##### Data for processing

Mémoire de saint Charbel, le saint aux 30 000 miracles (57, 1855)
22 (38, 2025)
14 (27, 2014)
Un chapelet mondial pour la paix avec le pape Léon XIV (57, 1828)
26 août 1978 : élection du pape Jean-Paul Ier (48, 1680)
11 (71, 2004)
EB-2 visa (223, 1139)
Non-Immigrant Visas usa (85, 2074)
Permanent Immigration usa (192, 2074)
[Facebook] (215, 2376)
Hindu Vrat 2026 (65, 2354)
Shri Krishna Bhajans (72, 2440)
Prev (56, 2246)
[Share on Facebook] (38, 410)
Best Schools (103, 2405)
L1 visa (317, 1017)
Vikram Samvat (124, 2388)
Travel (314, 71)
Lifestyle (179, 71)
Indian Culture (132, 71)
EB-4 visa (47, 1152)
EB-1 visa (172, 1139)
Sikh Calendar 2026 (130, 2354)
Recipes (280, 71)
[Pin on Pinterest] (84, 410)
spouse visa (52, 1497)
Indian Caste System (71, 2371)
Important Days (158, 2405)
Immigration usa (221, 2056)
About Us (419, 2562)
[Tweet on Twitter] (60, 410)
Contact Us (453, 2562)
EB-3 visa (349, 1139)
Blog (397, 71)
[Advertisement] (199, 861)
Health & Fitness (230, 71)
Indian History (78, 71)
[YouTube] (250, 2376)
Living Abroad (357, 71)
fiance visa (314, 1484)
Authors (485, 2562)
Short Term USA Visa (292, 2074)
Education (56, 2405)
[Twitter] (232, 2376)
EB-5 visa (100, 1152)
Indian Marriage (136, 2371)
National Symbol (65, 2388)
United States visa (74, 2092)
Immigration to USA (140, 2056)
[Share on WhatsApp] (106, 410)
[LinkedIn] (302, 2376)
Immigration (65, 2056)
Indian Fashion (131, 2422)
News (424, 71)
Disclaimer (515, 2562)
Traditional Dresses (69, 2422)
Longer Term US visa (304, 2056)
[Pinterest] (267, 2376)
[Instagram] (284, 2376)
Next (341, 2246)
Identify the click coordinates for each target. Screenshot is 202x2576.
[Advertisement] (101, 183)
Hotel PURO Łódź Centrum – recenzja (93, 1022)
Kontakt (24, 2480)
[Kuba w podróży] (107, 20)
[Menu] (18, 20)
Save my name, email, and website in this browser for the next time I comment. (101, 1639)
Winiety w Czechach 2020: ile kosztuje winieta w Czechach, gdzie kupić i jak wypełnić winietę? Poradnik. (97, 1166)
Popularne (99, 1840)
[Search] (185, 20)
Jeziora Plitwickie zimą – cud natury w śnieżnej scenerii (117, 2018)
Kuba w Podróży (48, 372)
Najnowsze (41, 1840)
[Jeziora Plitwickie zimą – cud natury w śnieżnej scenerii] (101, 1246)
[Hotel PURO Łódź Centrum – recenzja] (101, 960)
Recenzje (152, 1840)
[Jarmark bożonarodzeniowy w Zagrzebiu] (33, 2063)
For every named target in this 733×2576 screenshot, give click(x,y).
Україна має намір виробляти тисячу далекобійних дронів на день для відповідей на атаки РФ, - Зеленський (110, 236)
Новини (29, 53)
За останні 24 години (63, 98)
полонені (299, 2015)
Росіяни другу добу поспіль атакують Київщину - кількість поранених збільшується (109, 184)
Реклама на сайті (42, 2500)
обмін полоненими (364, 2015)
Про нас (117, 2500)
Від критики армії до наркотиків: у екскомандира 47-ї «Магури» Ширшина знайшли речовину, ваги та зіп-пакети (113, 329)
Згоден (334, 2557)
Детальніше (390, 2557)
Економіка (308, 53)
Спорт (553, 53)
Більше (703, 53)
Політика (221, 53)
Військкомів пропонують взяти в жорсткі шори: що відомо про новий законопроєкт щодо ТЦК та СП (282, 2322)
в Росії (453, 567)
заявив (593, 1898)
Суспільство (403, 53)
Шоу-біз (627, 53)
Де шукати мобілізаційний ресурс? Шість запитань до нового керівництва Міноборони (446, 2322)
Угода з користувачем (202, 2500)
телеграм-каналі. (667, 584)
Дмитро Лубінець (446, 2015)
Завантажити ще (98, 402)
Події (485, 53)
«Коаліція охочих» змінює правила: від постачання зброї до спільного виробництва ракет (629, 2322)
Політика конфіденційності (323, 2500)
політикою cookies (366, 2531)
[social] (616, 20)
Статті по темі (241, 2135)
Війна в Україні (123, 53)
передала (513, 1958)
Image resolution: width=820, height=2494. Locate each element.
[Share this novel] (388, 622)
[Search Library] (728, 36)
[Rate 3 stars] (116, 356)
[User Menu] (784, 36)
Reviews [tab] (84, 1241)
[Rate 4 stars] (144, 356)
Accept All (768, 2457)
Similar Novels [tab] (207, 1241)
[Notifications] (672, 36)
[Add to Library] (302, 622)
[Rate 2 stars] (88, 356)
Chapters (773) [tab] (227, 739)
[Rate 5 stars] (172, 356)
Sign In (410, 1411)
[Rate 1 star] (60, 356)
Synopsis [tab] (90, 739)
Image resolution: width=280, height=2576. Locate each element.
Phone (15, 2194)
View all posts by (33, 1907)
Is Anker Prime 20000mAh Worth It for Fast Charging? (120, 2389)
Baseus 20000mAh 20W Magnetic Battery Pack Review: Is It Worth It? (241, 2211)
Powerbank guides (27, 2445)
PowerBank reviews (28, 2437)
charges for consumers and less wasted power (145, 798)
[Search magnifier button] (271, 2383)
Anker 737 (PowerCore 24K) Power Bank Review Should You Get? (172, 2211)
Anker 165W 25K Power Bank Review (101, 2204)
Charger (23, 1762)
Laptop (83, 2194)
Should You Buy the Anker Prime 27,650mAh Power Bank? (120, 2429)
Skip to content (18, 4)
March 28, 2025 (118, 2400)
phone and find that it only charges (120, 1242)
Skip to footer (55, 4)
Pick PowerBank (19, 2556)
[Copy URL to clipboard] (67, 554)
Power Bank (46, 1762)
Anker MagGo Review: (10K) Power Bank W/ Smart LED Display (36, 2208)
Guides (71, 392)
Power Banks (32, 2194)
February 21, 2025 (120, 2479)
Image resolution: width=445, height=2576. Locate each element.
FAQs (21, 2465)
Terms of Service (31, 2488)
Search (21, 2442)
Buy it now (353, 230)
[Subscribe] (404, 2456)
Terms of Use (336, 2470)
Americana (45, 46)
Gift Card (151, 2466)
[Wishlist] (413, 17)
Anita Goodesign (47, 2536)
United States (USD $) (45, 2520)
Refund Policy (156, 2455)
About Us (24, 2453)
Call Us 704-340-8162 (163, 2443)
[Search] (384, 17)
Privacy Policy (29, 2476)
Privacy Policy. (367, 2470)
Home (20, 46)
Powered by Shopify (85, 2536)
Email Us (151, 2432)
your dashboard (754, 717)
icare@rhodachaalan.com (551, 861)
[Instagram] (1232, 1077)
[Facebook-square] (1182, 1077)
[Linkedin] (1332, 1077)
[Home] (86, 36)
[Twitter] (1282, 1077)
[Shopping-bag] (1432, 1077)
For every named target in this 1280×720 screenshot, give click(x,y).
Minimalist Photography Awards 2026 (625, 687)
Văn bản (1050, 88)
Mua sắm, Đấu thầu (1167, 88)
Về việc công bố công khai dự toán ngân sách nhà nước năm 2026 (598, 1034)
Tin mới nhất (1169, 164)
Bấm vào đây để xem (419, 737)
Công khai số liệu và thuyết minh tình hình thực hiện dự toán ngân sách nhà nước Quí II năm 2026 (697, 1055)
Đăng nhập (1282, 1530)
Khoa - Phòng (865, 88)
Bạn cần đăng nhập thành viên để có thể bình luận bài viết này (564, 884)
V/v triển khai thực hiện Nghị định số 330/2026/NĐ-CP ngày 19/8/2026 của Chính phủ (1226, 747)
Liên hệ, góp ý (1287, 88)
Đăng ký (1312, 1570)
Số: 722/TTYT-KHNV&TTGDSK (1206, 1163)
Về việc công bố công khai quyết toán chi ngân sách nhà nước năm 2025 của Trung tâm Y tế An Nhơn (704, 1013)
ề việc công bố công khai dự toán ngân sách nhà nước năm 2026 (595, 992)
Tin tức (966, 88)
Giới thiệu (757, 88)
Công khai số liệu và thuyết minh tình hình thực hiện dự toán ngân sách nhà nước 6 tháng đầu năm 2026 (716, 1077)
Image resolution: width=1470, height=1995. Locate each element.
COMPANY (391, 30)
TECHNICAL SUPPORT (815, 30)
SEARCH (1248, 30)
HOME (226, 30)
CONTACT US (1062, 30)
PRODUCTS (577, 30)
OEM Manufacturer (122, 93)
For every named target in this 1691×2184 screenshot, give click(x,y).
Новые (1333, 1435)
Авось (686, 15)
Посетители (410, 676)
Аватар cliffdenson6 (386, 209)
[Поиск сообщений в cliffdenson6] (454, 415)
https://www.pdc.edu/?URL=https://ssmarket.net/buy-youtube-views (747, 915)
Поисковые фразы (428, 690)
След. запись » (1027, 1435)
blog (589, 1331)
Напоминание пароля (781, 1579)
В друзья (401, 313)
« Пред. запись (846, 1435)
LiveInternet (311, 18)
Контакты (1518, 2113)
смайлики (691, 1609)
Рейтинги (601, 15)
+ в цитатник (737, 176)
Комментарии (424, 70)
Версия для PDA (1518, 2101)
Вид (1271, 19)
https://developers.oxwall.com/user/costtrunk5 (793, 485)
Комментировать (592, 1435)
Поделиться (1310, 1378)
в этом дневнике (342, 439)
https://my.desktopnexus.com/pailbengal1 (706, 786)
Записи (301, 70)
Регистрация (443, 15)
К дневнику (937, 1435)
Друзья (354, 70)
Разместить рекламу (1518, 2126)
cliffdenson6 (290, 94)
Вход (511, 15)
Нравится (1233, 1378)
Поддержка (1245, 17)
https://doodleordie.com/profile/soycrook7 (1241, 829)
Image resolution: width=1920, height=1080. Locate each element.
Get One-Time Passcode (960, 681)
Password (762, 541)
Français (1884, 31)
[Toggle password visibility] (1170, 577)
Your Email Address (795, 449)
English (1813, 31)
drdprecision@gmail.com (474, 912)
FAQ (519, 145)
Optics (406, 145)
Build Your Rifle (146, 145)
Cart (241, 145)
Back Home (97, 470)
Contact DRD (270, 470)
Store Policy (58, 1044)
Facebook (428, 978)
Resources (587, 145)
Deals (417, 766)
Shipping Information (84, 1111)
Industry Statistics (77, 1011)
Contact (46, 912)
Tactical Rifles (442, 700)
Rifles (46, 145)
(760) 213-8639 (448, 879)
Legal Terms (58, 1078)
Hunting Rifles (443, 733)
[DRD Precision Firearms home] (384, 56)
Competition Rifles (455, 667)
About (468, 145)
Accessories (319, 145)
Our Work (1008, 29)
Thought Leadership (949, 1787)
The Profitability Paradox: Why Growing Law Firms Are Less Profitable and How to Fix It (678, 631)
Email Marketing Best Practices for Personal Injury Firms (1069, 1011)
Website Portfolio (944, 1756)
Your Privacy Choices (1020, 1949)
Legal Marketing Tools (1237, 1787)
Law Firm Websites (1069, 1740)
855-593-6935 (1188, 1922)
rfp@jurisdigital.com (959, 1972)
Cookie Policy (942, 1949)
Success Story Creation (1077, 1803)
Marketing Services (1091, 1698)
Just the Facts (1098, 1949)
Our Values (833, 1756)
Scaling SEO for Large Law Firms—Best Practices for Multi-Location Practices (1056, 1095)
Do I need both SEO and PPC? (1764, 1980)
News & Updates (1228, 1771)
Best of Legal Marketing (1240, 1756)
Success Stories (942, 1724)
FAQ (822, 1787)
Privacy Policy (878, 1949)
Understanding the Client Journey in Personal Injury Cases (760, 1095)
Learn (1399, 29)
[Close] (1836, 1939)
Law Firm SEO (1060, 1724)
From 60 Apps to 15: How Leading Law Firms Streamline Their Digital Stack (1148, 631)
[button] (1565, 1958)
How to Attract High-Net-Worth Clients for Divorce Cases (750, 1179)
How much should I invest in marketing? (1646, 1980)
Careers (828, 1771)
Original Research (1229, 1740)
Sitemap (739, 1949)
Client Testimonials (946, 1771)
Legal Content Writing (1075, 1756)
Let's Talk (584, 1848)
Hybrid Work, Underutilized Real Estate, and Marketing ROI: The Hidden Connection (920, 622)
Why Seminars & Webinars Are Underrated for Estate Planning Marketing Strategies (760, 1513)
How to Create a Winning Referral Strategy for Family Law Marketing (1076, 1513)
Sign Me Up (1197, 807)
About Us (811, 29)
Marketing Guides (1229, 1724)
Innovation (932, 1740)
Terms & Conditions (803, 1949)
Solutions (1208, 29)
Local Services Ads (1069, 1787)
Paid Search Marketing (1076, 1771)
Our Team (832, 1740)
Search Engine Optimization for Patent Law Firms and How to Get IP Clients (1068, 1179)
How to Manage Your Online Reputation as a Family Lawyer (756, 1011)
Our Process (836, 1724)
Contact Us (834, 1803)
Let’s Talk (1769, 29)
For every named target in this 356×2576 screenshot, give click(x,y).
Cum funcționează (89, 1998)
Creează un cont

##########

## What you are asked to do
Where a line of the data holds the word "https", copy that line.

## Completed exercise
https://www.pdc.edu/?URL=https://ssmarket.net/buy-youtube-views (747, 915)
https://developers.oxwall.com/user/costtrunk5 (793, 485)
https://my.desktopnexus.com/pailbengal1 (706, 786)
https://doodleordie.com/profile/soycrook7 (1241, 829)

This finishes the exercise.